Blogs
byhafiz
S3 Presigned URL for Single and Multipart Upload
September 23, 2023 | Author: Hafiz, CTO at Enygma

Amazon Simple Storage Service (S3) has emerged as a cornerstone solution for scalable and reliable cloud storage, catering to a multitude of use cases.

The common approach that we did is to use AWS CLI or some backend scripts to upload things to the cloud. However, sometimes, we just want to upload files from frontend directly to S3 bucket, without the need to pass the backend first. That will just introduce an unnecessary layer of file transfer.

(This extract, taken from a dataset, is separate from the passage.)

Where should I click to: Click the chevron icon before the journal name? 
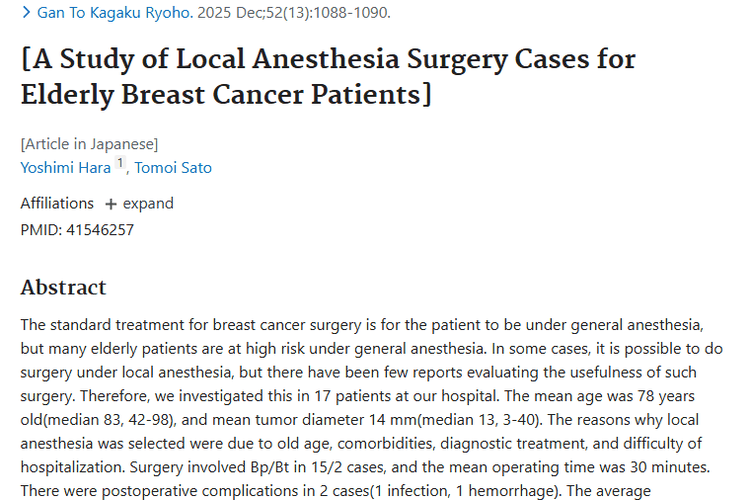tap(26, 13)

Storing the AWS_ACCESS_KEY_ID and AWS_SECRET_ACCESS_KEY in the frontend is a really bad idea as it would be accessible to the public. That is why, S3 have a feature called presigned URL to overcome this problem.

The way it works is:

  1. Frontend send file's metadata to the backend
  2. Backend will use the metadata to generate a presigned URL and return it to the frontend
  3. Frontend received the presigned URL and use it to upload the file directly to S3

Upon uploading, S3 will check whether the metadata of the file uploaded matched with the original metadata it receives during creation. Unmatched file will receive 403 Forbidden code error.

For this blog, I will demonstrate using Python as backend and Javascript specificially axios library for frontend. I will also demonstrate how to do single upload and multipart upload (which is important for large files upload).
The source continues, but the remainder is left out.